The world was watching to see whether the American people (us) would reject the Iraq war and social wreckage Bush has created, or would we say yes to another two years of this. For all of their posturing, the Democrats are as committed to empire and class rule as their erstwhile rivals, so it’s unlikely that the Democrats will challenge the direction in which their Tweedledee twin has sent the country. For instance, after the election that gave the Dems control of Congress, in good part due to popular opposition to the Iraq war, the incoming Senate Majority Leader Harry Reid announced that he would support an increase in the number of U.S. occupation forces.

However, since stealing the 2000 presidential election, the Republicans have ratcheted up the nature of authoritarian state rule beyond the traditional manner exercised by both parties in turn. Bush’s shredding of the formal guarantees of the Constitution, making the United States officially a torture state, the insane extension of imperial military force, plus a thousand other crimes, make it difficult to argue that the parties are currently identical.

The differences between the two parties (the political expression of different wings of the same capitalist state) are very small, but ones that have significant impact on the lives of millions, particularly the farther you are from the center of power.

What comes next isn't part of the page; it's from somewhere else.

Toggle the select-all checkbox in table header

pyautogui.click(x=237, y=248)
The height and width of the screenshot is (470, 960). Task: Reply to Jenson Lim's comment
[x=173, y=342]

Ask a welfare mother, an African AIDS victim, or an Afghan peasant.

Though it may be humiliating to pick one’s rulers, it is worse to be ruled by a pack of rightwing psychos who don’t believe in evolution, want to suppress gays, women, and people of color, build walls around our borders, destroy the environment, and turn this already benighted land into a theocracy.

I live in an area that is heavily Democratic. It’s pleasant walking through the area knowing that even though my neighbors may be only liberals, they are against the war, racism, homophobia, etc. It’s a social and cultural milieu that is comfortable to live in, and one that is tolerant of radicals.

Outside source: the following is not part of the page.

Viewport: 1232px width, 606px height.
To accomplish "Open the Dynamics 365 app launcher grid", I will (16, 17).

Plus, how, given our relatively small numbers, do we combat the ascendancy of the right wing? Gun nuts put a referendum on the Michigan ballot in November that would have allowed them to hunt mourning doves; how do you stop that without voting against it? Direct action? Good luck.

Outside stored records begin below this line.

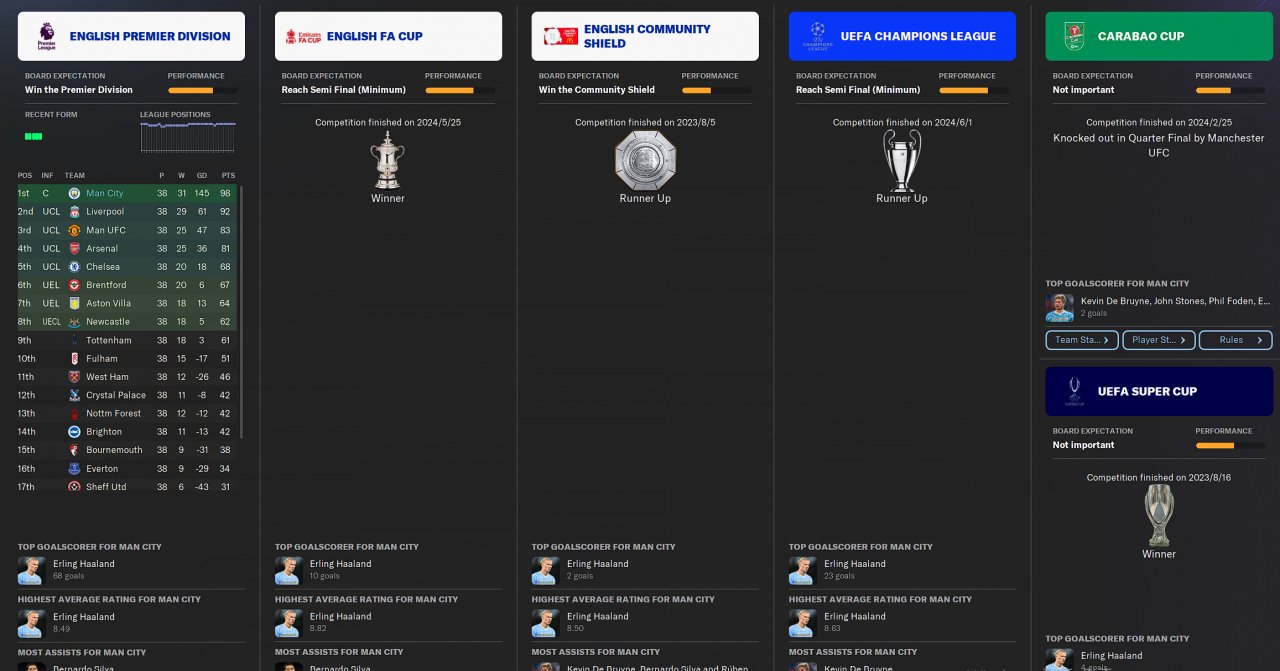The height and width of the screenshot is (671, 1280).
Task: Select Man City in the league table
Action: tap(128, 193)
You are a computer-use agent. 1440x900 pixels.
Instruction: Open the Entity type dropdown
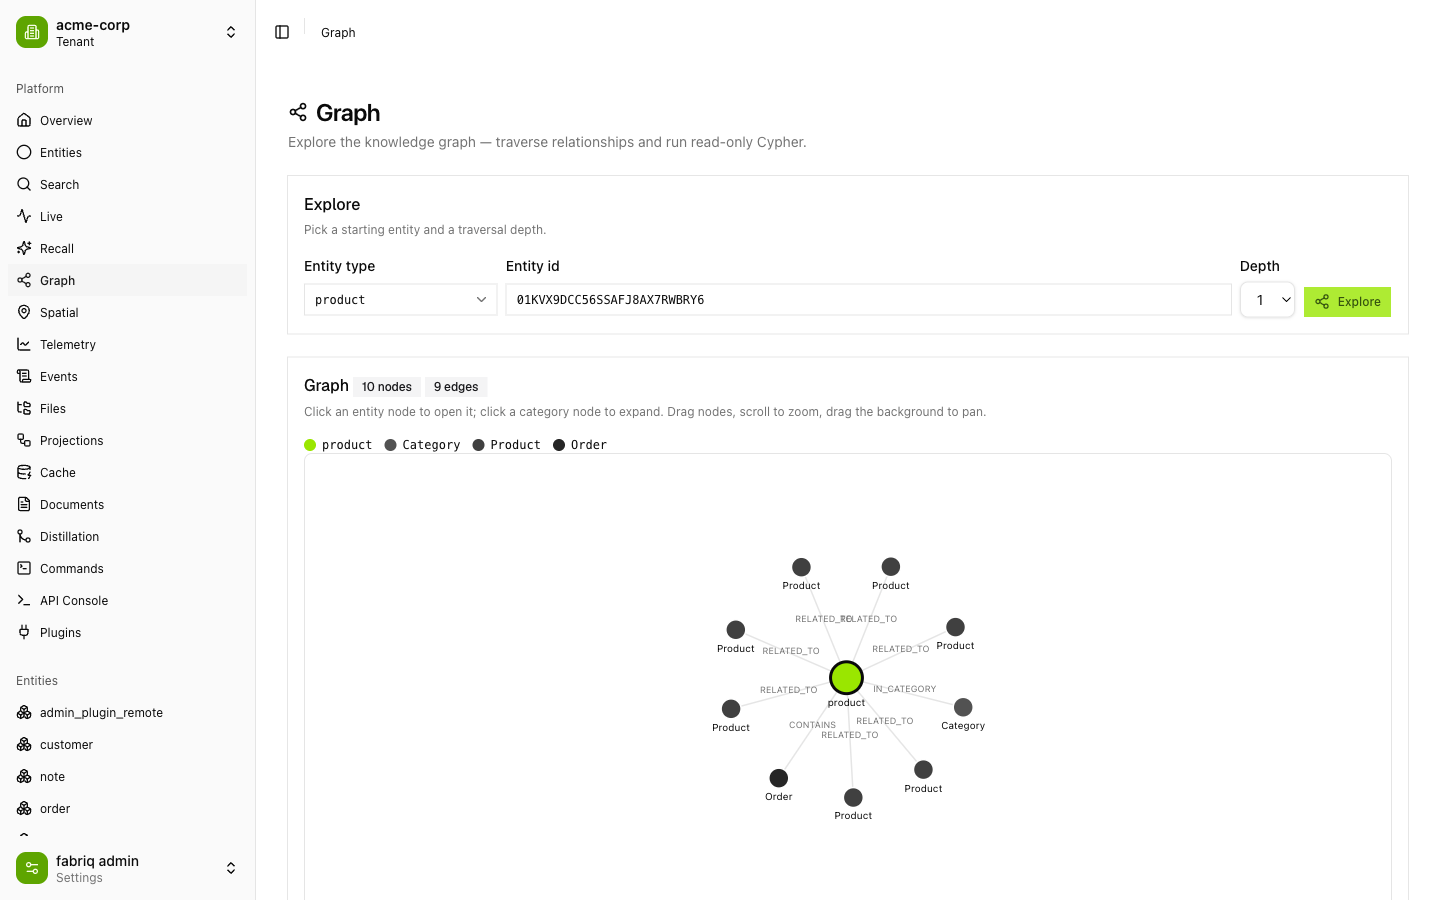(x=400, y=300)
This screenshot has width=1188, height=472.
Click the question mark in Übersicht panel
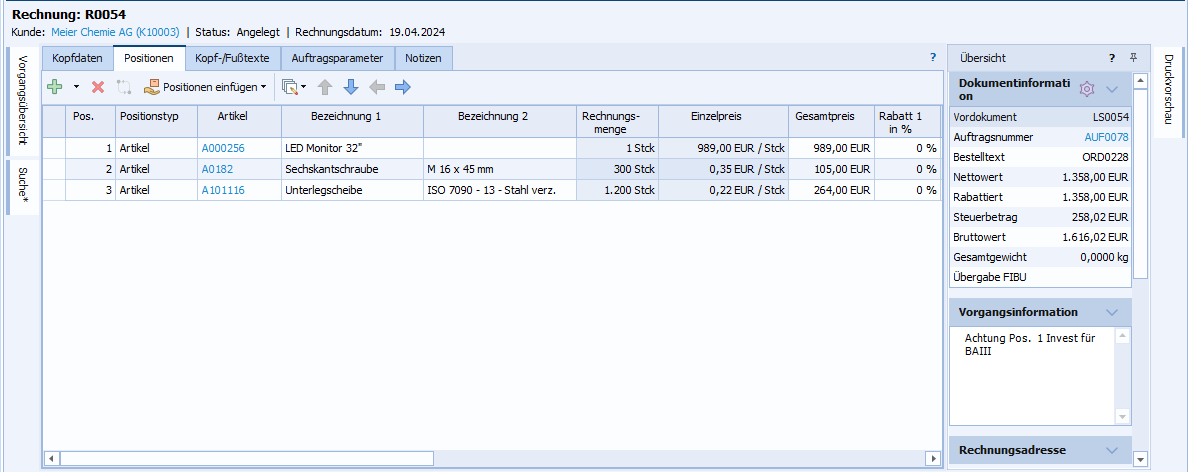1111,58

I was impressed when our oldest comrade, who fought in the 1930s Spanish Revolution in the anarchist militias, said he would have voted for the socialist candidate in the elections following the Madrid bombings in Spain that rid the country of a conservative Bush ally. Also, many on the left and anarchists in France voted for the conservative presidential candidate Chirac over the overtly fascist LePen in 2005, but left the voting booths with clothespins on their noses.

A friend and comrade from San Francisco told me that “everyone” in the Bay Area was registering to vote with the exception of one person he knew. I say, let’s drink a toast to her upholding of the invariant anarchist principles.

In the meantime, let’s get back to work on overthrowing capitalism and the state.